The primary mucosa-associated lymphoid tissue (MALT) lymphoma or extranodal B-cell lymphoma is found in various anatomical locations such as stomach, appendix, salivary gland, thyroid, lung, and breast, but colorectal involvement is rare [4, 5]. Most common symptoms range from an asymptomatic stage to occult or gross gastrointestinal bleeding associated with anorexia and weight loss [6]. However, even after the thorough search of English medical literature, we could not find even a single case of MALT lymphoma of the cecum presenting as acute intestinal obstruction. Probably this is the first case report of such type. However, our case had most of common symptoms of extranodal lymphoma such as progressive lump, dull pain, low-grade fever, anorexia, and weight loss. The patient did not have history of gastrointestinal bleeding.

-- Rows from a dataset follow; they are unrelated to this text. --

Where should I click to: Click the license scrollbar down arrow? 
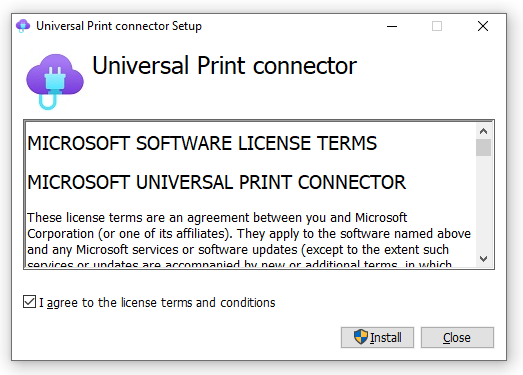pos(483,259)
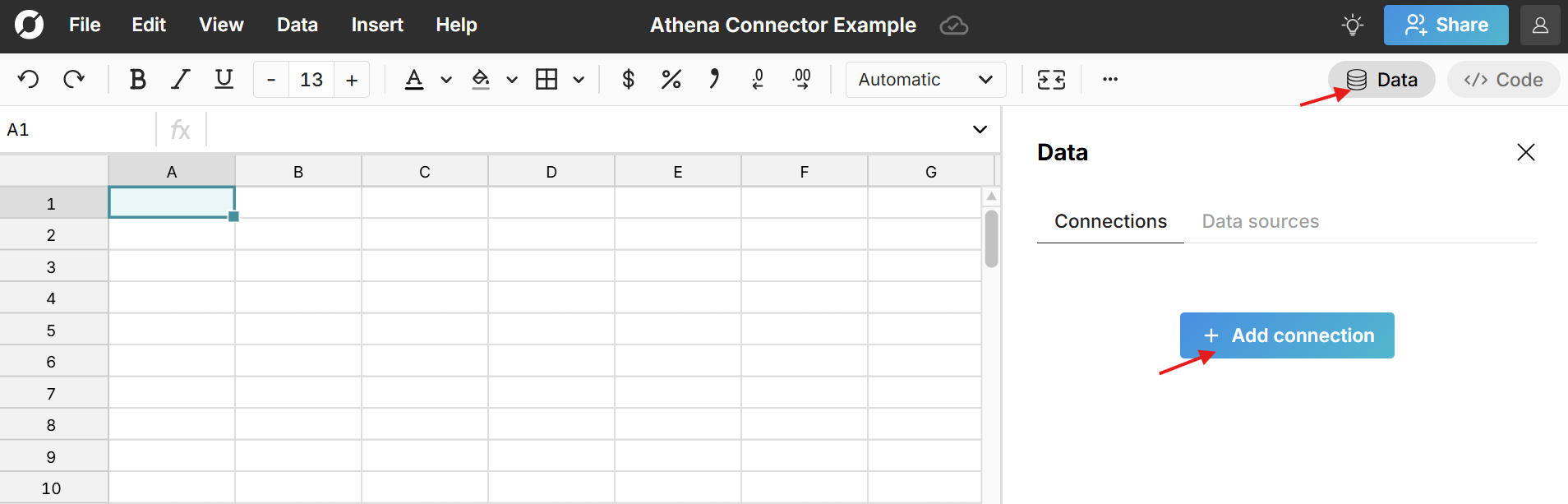The height and width of the screenshot is (504, 1568).
Task: Click the decrease decimal places icon
Action: (x=757, y=79)
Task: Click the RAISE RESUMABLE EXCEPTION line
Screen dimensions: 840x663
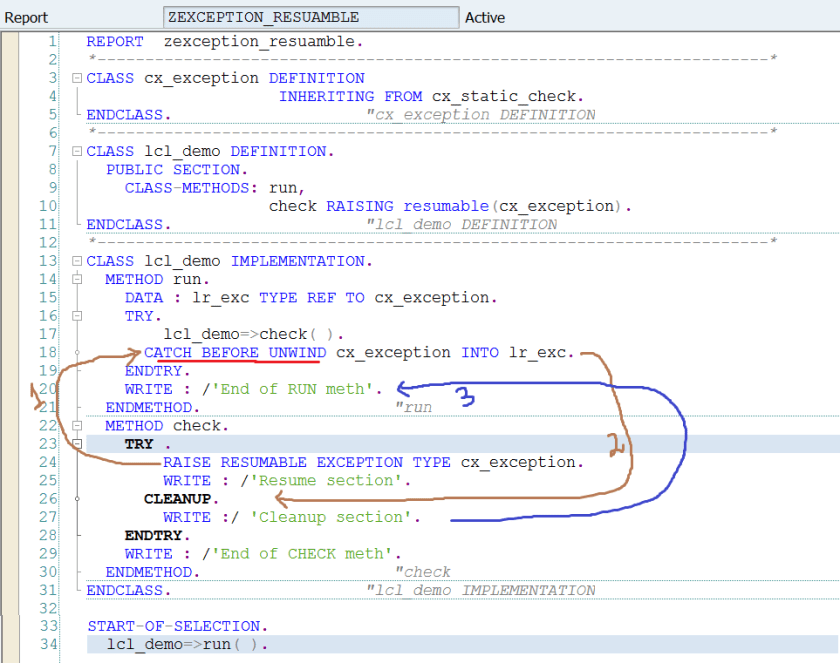Action: point(372,462)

In our case, family history of such disease was negative, which is in accordance to the colonic case reported by previous authors [5]. Helicobacter pylori is suggested as one of the etiological factors because of its frequent coexistence and remission of tumors after H. pylori eradication treatment in gastric MALT lymphoma [7]. Infective etiology of such type in colonic MALT lymphoma is not yet reported. In our case too, we did not find association of H. pylori with the disease as upper GI endoscopy and biopsy of gastric mucosa, which was done after surgical treatment, was negative for H. pylori.

Regression of low-grade MALT lymphoma of extragastric site has been reported by H. pylori eradication treatment [8]. Regression of rectal MALT lymphoma has been reported after administration of quinolones. Nakase et al. reported regression even in H. pylori-negative cases in three patients [9]. Since our case reported as an acute emergency, we had no option other than exploration and surgical treatment. MALT lymphoma of the cecum is rare and surgical resection is the last and successful option for treatment of colonic MALT lymphoma. However, a standard protocol is yet to be established. We have also surgically treated our patient by standard right hemicolectomy; specimen showed 12/11 mesenteric lymph nodes positive for the tumor with tumor-free margins. Due to emergency presentation we did ileostomy with transverse colostomy after standard hemicolectomy.

In follow-up after 3 months of surgery, re-exploration of the abdomen was done for closure of stoma. We found no growth or lymph node suspicious of the tumor. End-to-end ileotransverse anastomosis was performed; postoperative follow-up up to 3 months of the second operation, the patient showed no symptoms or signs of malignancy. However, close follow-up examination is important because the long-term follow-up data are not available in such patients. MALT lymphoma of the cecum is rare. The prognosis for MALT lymphoma in the colon and cecum appears good by adequate surgery, but a standard treatment has not been established.